Я с удивлением поглядел на сводницу и откинулся от нее, чтобы не слышать ее свистящего шепотка над ухом. «Что она, смеется надо мною? Никакого я не вижу голубя».

– Слышите, как гулькает? Гуль-гуль, гуль-гуль… Так он, Ананий Андреевич, гулькает, помахивая крыльями. – И она, заметив, что я откинулся от нее, проговорила довольно громко: – Я всегда всем говорила и говорю, что в доме моей благодетельницы, Ирины Александровны, разлита благодать небесная. Ангелы-хранители вьются.

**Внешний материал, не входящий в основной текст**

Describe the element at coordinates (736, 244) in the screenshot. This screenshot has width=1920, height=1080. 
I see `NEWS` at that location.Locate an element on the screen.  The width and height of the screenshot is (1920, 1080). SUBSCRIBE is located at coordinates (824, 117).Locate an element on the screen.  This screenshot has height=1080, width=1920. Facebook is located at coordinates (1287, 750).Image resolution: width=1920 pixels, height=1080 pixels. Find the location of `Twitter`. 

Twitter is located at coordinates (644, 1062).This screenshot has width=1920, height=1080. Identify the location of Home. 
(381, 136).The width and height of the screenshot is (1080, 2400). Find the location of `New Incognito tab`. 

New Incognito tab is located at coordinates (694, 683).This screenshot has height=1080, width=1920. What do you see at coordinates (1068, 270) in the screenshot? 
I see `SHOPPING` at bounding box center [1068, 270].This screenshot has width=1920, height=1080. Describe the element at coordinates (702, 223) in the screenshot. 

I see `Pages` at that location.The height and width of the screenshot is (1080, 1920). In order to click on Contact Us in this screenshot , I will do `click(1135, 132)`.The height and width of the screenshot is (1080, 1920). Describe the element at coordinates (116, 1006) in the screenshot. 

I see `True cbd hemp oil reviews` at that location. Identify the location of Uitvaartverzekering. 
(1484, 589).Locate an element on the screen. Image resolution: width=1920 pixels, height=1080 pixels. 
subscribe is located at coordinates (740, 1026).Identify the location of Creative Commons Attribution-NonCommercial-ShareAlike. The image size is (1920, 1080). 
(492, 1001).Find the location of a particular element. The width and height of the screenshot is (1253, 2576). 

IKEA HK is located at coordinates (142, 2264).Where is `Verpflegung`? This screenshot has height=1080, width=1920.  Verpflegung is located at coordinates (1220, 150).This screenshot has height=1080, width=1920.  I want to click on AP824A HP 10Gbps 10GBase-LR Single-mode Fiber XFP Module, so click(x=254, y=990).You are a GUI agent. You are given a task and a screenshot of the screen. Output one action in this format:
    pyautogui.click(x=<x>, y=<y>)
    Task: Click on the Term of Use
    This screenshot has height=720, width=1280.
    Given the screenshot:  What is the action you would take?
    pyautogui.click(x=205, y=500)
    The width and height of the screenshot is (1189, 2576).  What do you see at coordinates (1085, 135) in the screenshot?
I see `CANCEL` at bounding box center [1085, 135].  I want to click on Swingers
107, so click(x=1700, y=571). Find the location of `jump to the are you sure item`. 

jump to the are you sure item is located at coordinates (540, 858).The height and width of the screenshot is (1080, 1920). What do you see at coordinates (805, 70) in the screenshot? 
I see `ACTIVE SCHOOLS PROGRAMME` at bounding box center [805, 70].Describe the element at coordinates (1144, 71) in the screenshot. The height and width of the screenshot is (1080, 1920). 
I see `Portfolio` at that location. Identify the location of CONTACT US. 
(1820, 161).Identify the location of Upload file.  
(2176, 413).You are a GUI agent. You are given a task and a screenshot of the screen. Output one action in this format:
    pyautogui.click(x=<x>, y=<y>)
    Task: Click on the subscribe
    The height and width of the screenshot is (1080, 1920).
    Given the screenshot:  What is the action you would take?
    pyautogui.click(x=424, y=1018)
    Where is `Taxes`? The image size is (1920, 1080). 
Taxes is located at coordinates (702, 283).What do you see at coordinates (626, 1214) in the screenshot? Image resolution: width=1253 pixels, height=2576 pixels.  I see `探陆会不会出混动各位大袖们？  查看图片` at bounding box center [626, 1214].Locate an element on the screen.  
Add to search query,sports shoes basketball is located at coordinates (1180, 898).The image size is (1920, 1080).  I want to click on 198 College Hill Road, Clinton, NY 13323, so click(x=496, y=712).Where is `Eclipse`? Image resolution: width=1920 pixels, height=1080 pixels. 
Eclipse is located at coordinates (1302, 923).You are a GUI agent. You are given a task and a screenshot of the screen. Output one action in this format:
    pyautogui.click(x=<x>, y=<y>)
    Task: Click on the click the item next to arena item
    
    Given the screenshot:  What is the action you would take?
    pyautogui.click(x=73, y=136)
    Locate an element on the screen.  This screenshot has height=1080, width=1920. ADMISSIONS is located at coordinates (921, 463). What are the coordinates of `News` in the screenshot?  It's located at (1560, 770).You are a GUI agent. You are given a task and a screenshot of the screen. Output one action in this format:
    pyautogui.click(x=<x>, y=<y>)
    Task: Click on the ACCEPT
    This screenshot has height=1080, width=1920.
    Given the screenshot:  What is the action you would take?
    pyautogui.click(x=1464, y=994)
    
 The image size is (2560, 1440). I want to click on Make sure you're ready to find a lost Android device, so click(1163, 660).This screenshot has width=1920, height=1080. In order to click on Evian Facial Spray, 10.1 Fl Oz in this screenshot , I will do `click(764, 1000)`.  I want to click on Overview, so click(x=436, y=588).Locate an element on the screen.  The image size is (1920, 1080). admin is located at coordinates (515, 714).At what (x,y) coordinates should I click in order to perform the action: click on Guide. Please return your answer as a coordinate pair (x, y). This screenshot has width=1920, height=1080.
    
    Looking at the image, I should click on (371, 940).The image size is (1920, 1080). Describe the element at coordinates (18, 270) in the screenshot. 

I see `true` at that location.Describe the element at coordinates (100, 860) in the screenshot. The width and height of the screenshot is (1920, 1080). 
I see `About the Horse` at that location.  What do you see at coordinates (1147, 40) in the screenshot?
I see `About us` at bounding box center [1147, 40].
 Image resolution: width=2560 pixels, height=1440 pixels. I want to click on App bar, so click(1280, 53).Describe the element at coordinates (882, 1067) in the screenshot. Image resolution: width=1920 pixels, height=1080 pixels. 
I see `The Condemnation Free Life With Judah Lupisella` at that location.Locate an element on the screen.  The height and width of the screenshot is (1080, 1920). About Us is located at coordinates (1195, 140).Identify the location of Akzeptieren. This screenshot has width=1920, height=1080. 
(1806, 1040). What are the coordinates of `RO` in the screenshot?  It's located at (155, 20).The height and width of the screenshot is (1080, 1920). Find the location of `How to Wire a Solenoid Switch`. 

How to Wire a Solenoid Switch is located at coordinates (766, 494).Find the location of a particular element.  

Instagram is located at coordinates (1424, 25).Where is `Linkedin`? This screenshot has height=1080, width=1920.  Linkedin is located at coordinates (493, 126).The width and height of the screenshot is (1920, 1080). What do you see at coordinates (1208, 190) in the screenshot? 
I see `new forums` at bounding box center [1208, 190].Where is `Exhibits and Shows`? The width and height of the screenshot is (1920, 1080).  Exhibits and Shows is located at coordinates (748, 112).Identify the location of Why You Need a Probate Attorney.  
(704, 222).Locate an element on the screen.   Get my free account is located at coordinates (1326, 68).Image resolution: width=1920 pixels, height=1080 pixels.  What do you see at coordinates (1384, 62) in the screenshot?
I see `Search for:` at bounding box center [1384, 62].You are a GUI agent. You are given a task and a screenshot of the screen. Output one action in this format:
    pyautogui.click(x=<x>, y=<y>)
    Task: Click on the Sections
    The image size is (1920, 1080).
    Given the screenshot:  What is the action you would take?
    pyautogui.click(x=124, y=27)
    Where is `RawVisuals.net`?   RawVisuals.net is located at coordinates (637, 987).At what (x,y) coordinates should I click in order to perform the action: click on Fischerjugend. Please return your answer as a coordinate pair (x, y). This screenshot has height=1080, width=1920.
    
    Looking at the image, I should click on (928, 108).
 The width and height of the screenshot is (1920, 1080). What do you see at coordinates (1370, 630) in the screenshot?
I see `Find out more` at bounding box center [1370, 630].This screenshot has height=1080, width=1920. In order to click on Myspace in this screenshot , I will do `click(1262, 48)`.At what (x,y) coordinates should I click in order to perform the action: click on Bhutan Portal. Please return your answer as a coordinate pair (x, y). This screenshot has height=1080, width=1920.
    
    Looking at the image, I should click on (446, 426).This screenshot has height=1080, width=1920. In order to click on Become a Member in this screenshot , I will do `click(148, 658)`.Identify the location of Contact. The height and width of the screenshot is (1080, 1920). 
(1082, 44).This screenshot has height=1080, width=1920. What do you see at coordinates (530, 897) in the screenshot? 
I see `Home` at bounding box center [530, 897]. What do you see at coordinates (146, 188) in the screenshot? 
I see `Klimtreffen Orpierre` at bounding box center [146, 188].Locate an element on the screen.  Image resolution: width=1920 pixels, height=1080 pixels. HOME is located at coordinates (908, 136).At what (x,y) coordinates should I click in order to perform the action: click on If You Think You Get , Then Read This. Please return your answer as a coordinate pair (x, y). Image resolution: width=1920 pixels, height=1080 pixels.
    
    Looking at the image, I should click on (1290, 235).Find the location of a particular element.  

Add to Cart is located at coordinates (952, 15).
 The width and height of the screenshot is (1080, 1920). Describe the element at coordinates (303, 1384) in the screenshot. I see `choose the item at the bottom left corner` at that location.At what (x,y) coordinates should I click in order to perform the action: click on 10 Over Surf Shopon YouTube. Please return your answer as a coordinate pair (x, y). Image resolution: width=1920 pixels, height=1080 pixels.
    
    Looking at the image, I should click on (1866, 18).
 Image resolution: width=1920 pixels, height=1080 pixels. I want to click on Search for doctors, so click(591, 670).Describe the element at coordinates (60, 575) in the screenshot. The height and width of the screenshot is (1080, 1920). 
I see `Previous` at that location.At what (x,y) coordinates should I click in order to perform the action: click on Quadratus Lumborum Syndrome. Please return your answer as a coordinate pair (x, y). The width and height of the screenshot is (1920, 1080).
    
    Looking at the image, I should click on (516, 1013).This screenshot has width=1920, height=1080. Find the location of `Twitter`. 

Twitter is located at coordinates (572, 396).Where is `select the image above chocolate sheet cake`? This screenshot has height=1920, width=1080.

Я еще больше отстранился от нее, взял пирожок с вишневым вареньем и стал есть, поглядывая на Преображенскую. Что видела Евдокия Осиповна в эту минуту в самоваре: свое отражение или еще что-нибудь другое? О чем она думала, уставившись в самовар? Не знаю. Я не мог ответить на такие вопросы. Скорее всего она в серебряной меди с удивлением разглядывала свое уродливое изображение и про себя дивилась этому: «Неужели я так дурна? И верно, дурна, раз мое лицо так растянулось в обе стороны», – как бы говорили ее маленькие скорбные серые глаза. Отражение другого лица, тоже ужасно уродливого, подле своего она не замечала. Она тихо вздохнула и, вздрогнув, откинулась к спинке стула, но не отвела взгляда от самовара: безобразно широченное лицо с приплюснутым и широчайшим ртом, с смертельно тоскующими глазками, похожими на длинные струйки, уставилось на нее из покатой белой меди. А что видела в самоваре Ирина Александровна? Может, действительно, как сказала Семеновна, она видела сизого или лазоревого голубка вместо своего лица? Я не успел ответить на свой вопрос, как она вздохнула, спохватилась, быстренько устремила взгляд на своего ненаглядного Феденьку, беспокойно, в каком-то приподнятом до болезненности умилении спросила:

– У тебя, Феденька, остыл чай?

– Ничего, маменька, выпью и холодный.

Услыхав голоса подруги и ее сына, Евдокия Осиповна пришла в себя, ее сердце дрогнуло в грузном, как дубовый шкаф, теле; она вся обмякла и пожаловалась:

– Не вижу, ничего не вижу. Я, кажись, ослепла? Боже! Я не вижу своего отраженного лица в меди самовара. Алешенька, светик мой… – прохрипела женщина, и ее сознание опять помутилось.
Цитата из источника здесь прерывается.